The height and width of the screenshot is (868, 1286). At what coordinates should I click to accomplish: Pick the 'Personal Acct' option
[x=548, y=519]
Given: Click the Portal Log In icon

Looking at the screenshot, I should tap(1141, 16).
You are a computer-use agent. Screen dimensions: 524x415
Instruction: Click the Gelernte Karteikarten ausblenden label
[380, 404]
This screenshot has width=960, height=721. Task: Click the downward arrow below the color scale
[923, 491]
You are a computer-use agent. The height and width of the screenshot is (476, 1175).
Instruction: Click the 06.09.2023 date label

::::::::::

(AIM OF THE EXERCISE) Scan the records above for lines with the word "computer". Then report how many there are, as a bare number.

(RESPONSE TO THE EXERCISE) 2